Uma delegada de polícia negra vai em um shopping fazer compras em uma loja de roupas e é barrada na entrada, uma cantora é agredida fisicamente e verbalmente enquanto trabalha por ser negra. Esses são só alguns dos exemplos recentes de crimes raciais cometidos no Brasil. Sete em cada 10 pessoas negras declararam já ter sofrido preconceito em lojas, shoppings, restaurantes ou supermercados, segundo uma pesquisa do Instituto Locomotiva. Já um levantamento feito pelo Instituto Paraná Pesquisas, encomendado pela revista Veja, mostrou que 61% dos brasileiros consideram o Brasil um país racista. Porém, apesar de ser crime, desde 1989, a impunidade para o racismo ainda é grande no país. São raras as condenações por este crime na nossa Justiça. Em 2020, o Ministério Público do Distrito Federal e Territórios (MPDFT) apresentou somente três denúncias em relação ao crime.

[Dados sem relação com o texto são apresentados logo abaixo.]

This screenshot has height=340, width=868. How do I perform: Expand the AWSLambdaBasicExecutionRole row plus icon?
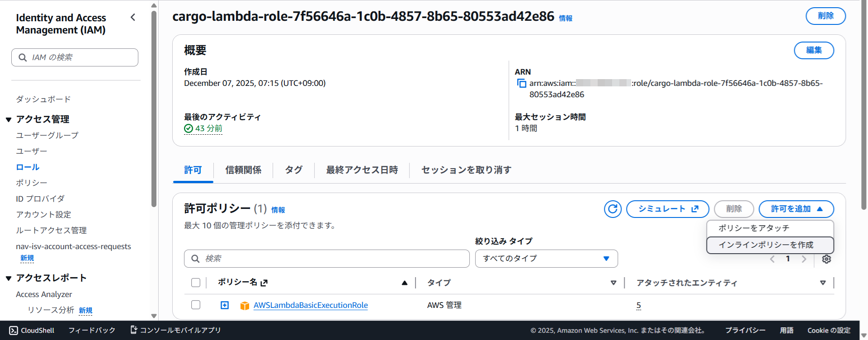[225, 305]
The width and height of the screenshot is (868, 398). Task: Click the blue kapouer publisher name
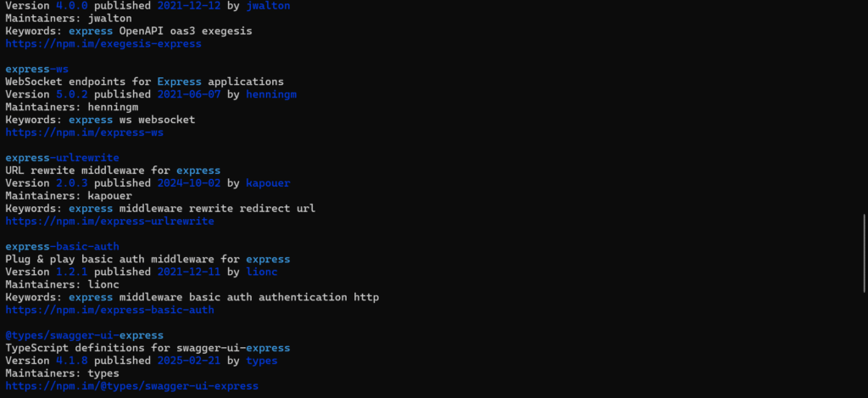click(x=268, y=183)
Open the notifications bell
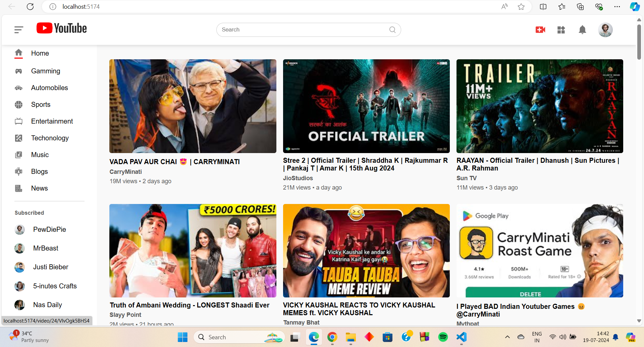 pos(582,30)
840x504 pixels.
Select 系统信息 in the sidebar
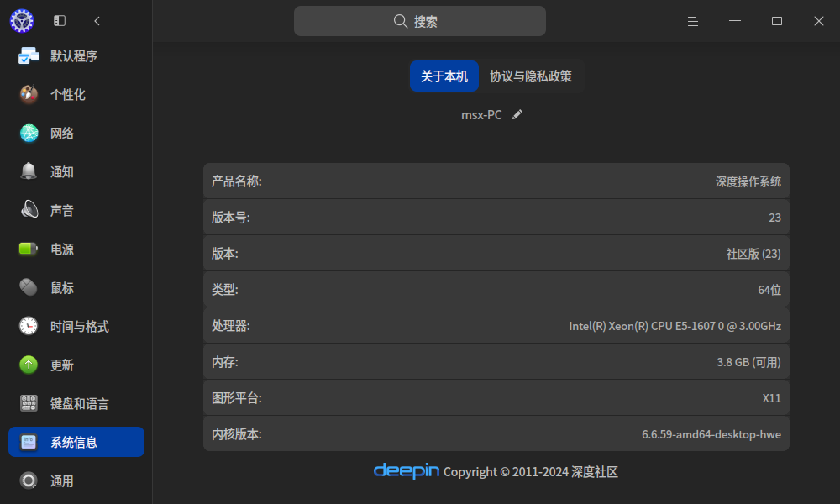coord(76,442)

De acordo com especialistas consultados pelo Correio, imputar a alguém o crime de racismo é difícil devido ao próprio racismo estrutural presente no Judiciário. A maior parte dos crimes raciais acabam sendo registrados como injúria racial, que tem uma pena mais leve e é prescritível. "Há uma aceitação da discriminação e do racismo na estrutura da própria Justiça. A primeira barreira é na investigação, que fica a cargo da polícia, nesse momento já tem uma dificuldade para que seja colocado o crime como racismo. Depois, o inquérito é encaminhado para o Ministério Público e é um segundo momento que a gente vê que há uma dificuldade", destaca a professora Elisa Cruz, da FGV Direito Rio. Isso se reflete no número de ocorrências. Dados obtidos por meio da Lei de Acesso à Informação mostram que no DF, por exemplo, de todos os 3.460 Boletins de Ocorrência registrados desde 2000 pela Polícia Civil relacionados a questões raciais, somente 21 foram por racismo. "A opinião mais aceita é que nesses dois momentos existe uma preferência para o crime de injúria racial", completa Elisa.

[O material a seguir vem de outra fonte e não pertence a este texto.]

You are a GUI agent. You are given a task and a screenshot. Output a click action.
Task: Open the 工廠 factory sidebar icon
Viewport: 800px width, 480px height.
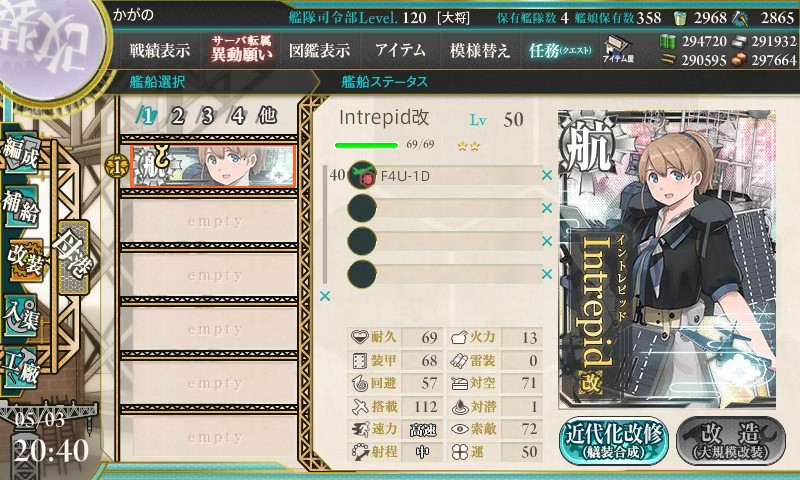[x=21, y=367]
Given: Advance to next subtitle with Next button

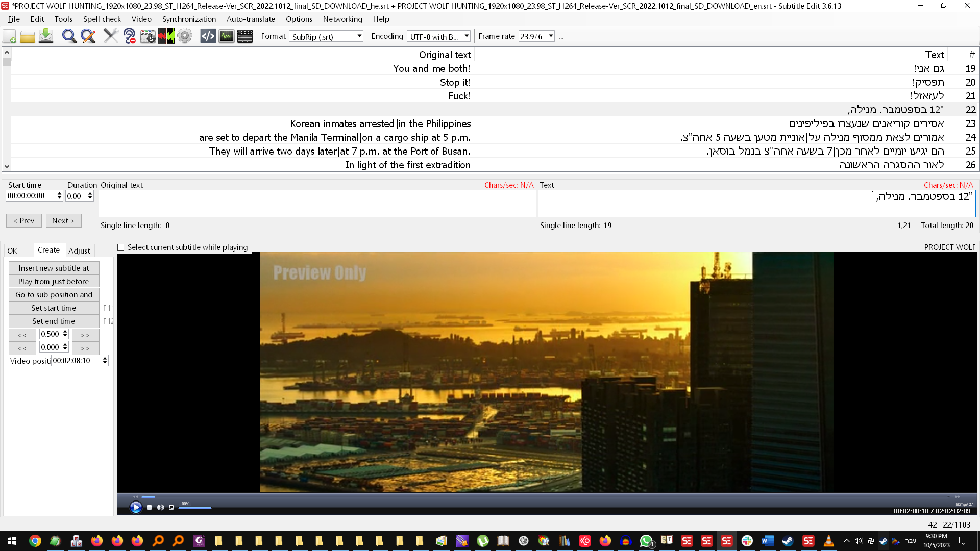Looking at the screenshot, I should pyautogui.click(x=63, y=220).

Fernando Nascimento dos Santos, advogado criminalista e doutorando em direitos humanos e cidadania pela Universidade de Brasília (UnB), explica que vários estudos demonstram que, apesar de termos leis criminalizando o racismo e o Brasil seja reconhecidamente um país racista, ainda existe um mito de que há uma democracia racial no país. "Há um racismo institucional impregnado no sistema de justiça, que, dentre outros fatores, dificultam, e muito, o combate efetivo, pois o problema não é de lei, apenas, mas de como a lei é manejada. No Brasil, o que temos visto, é a manipulação dessas leis que criminalizam o racismo quase sempre para favorecer os agressores. Uma espécie de imunidade, que só é possível entender se reconhecermos a lógica e a cultura racista que estruturam a sociedade Brasileira", destaca.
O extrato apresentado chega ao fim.